▶ **What the exercise asks**: Reproduce the records below verbatim, from the start of the records through the line containing "coord(615,531)", inclusive. Omit the pictures from your answer.
═══ Available data
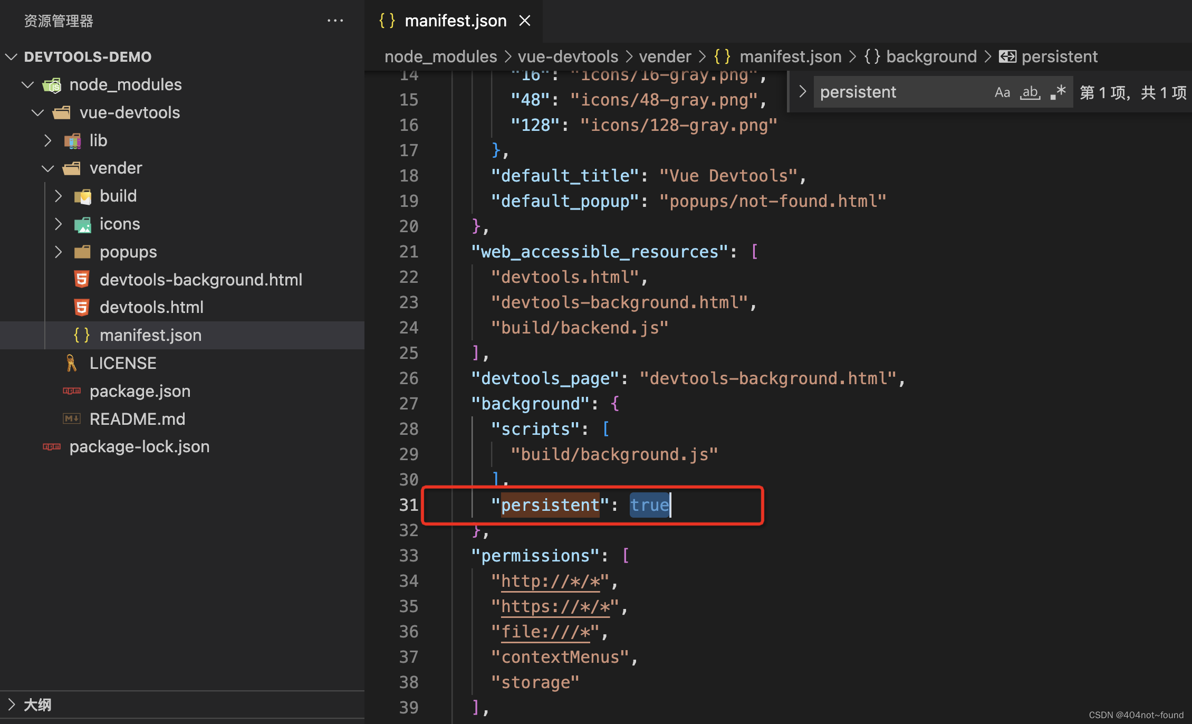Collapse the vender folder
The image size is (1192, 724).
click(x=48, y=168)
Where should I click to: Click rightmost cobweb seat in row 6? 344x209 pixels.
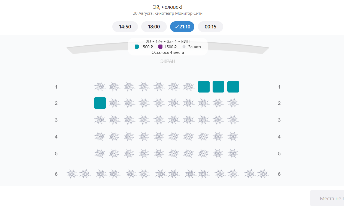click(263, 174)
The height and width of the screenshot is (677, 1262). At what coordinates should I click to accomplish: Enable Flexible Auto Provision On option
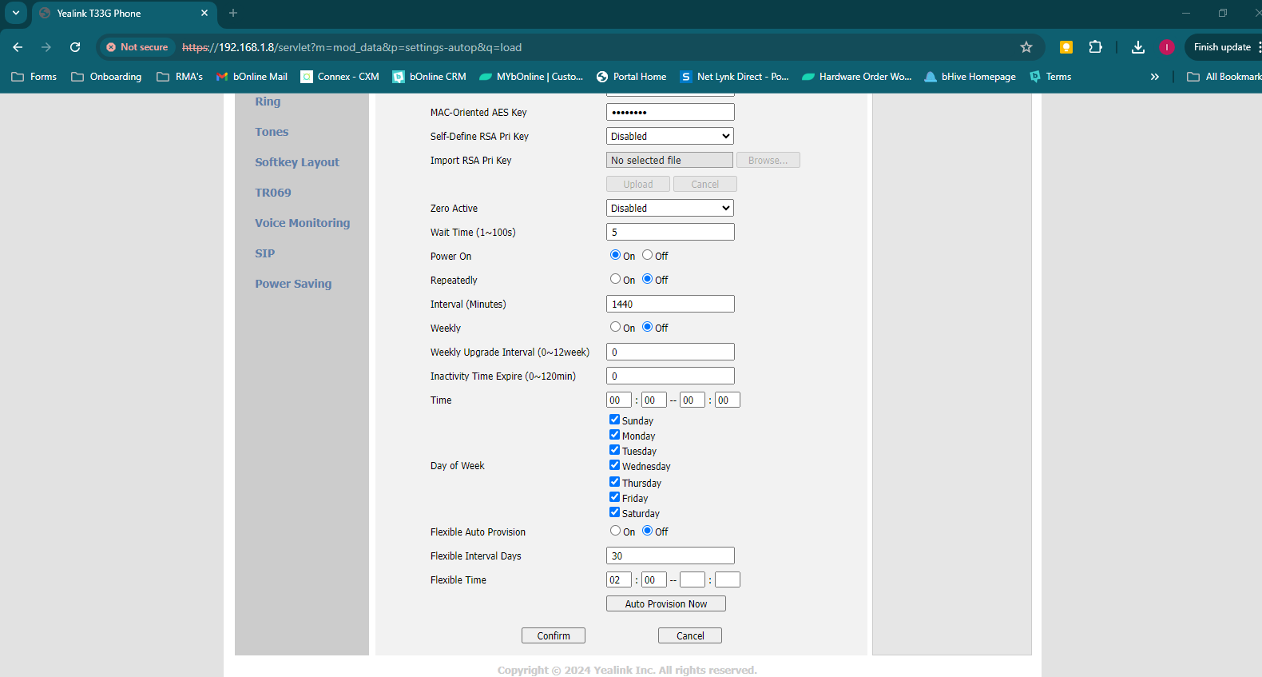coord(615,531)
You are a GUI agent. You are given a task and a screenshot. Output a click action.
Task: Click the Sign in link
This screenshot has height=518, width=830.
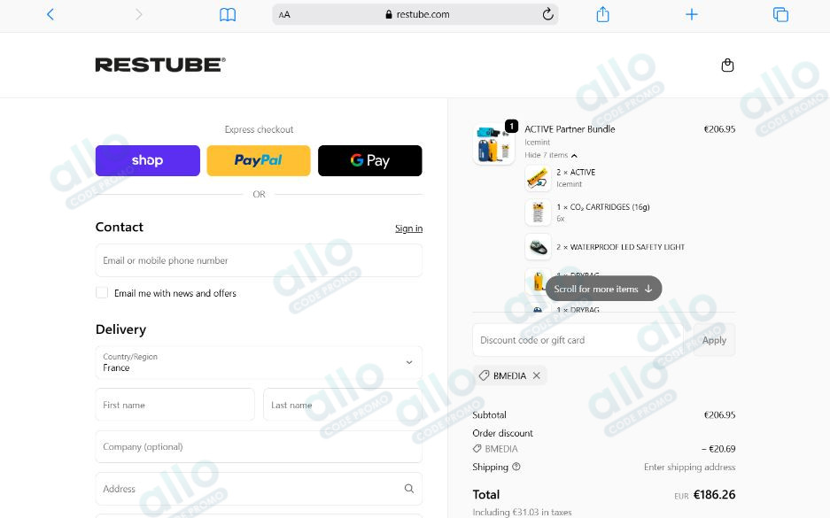(408, 228)
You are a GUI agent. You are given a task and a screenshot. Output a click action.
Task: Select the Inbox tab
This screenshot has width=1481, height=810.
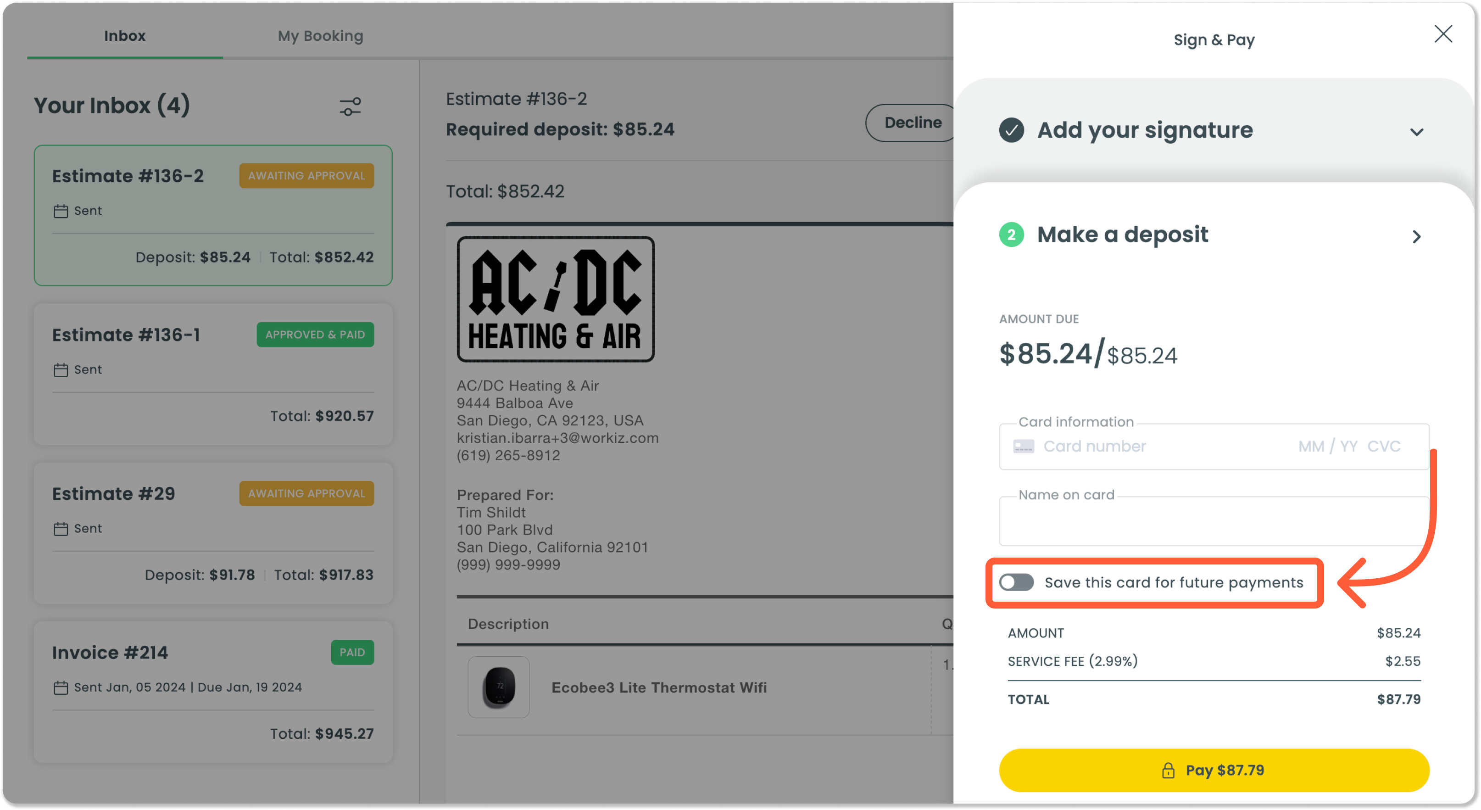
══════
▶ **Result**:
Collapse the vender folder
The image size is (1192, 724).
click(x=48, y=168)
Where should I click to: Click rightmost cobweb seat in row 6? 344x209 pixels.
click(263, 174)
The height and width of the screenshot is (677, 1262). At what coordinates should I click to accomplish: Enable Flexible Auto Provision On option
coord(615,531)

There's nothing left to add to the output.